Based on what you have told me, both you and your husband would likely be eligible for Social Security disability benefits if you meet certain criteria — have earned income at least half the time since age 21 and in five of the last ten years. Earning only $5,040 in the 2016 calendar year qualifies you for a full year of work credits.

The first thing to do is to check what level of Social Security disability you may be eligible for if you become disabled. Reliable estimates of this can be retrieved online from the SSA but need some clarifications. Importantly, Social Security disability covers only major disabilities where the worker can no longer “perform any substantial work;” this is in contrast to most private disability policies that cover “own occupation.” For example, if your husband could no longer do construction work but could still work at a minimum-wage job, then Social Security disability would not kick in.

Social Security disability essentially allows the worker to retire and provides a benefit comparable to if they had worked up to their retirement age. In addition, a spouse and minor children receive up to 50 percent of the worker’s benefit. However, the total family benefits are usually capped at 150 percent of the worker benefit.

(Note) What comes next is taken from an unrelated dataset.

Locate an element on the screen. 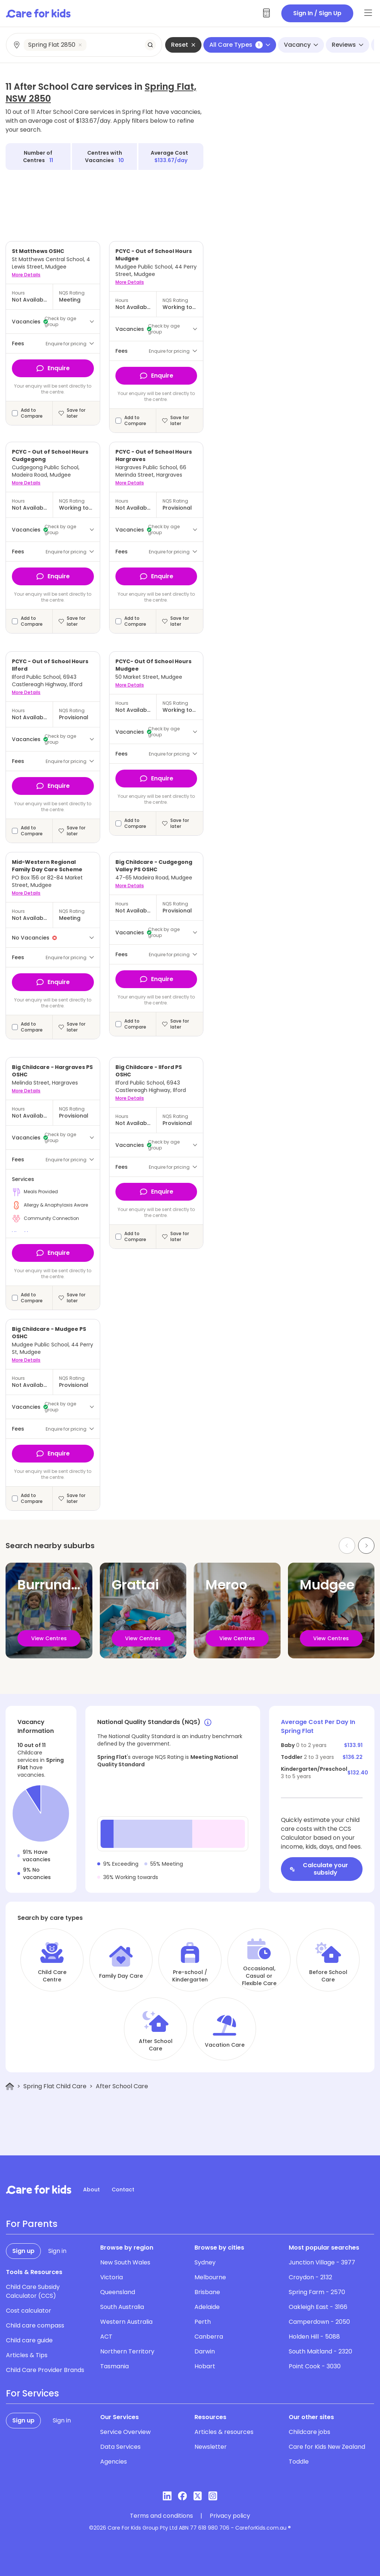  Privacy policy is located at coordinates (230, 2516).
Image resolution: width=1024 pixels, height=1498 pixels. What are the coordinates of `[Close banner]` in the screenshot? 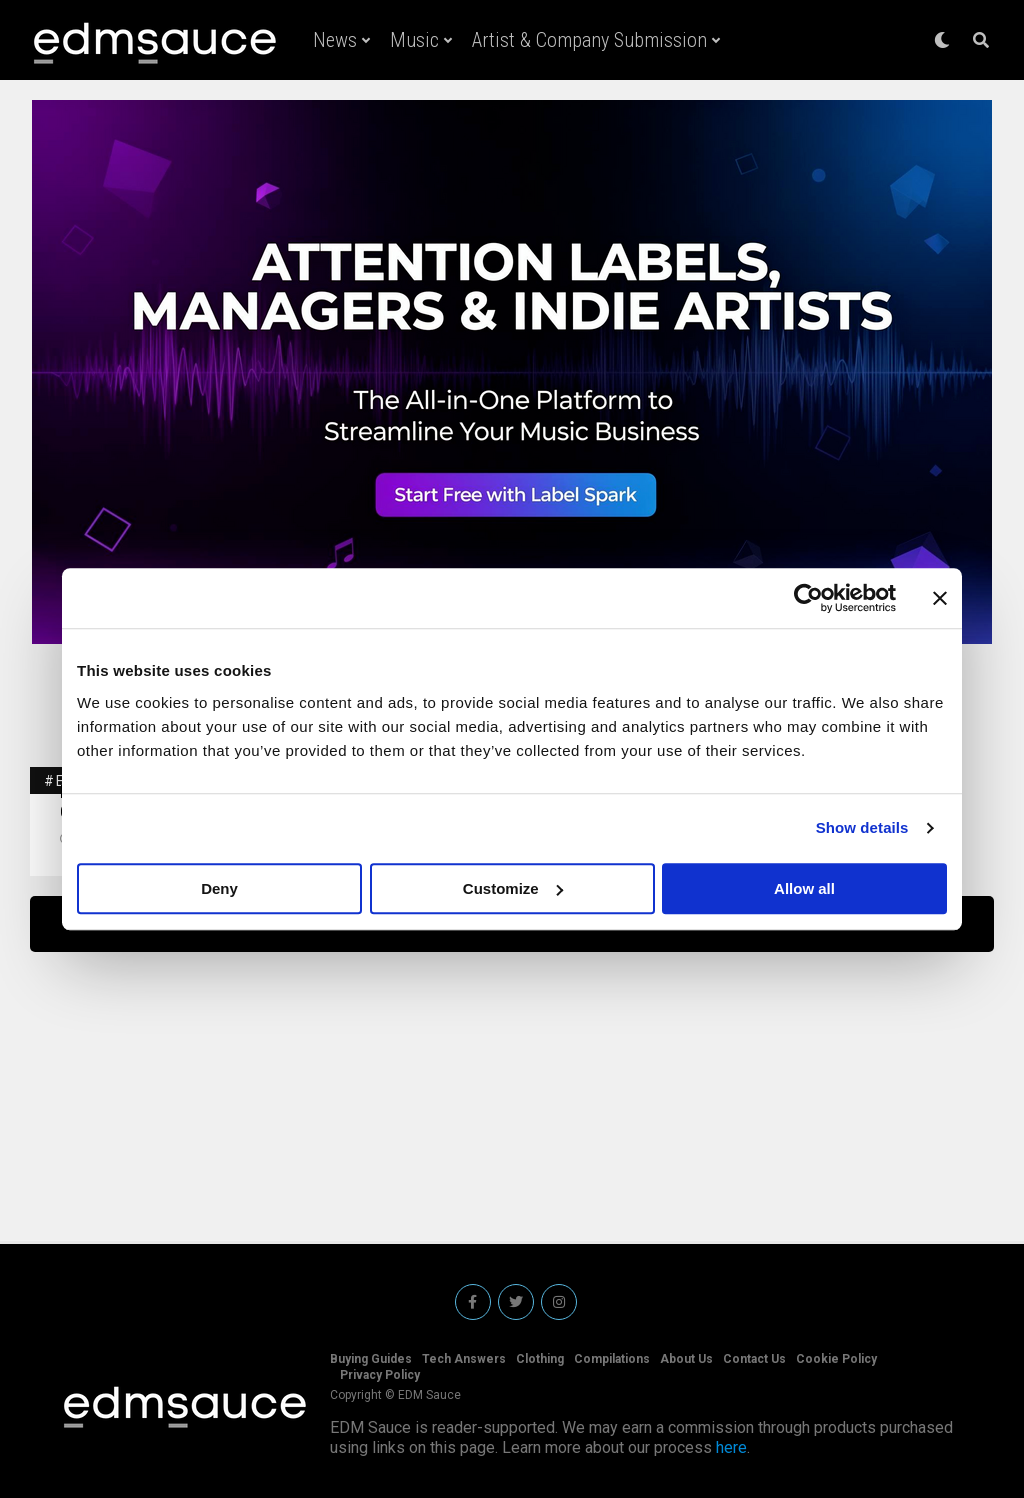 It's located at (940, 598).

The average worker’s Social Security benefit is about 40 percent of their average earnings, so the family maximum benefit would only replace about 60 percent of the worker’s income. Where does the other 40 percent come from?

If there were a group disability plan through your husband’s work, I would give that strong consideration. For one thing, there is likely no medical exam required. Secondly, the benefits are tailored to the types of disability that commonly disrupt this type of work. Like any insurance it is not an investment — you are likely to not need the benefits, but if needed, the benefits are a lifesaver.

I would prioritize other items such as term life insurance and saving for retirement above the need for disability insurance. If your budget can accommodate a couple of hundred dollars each month to purchase private disability insurance to supplement Social Security disability benefits, then give it serious consideration. Not all of us are profs that can lecture incoherently until retirement.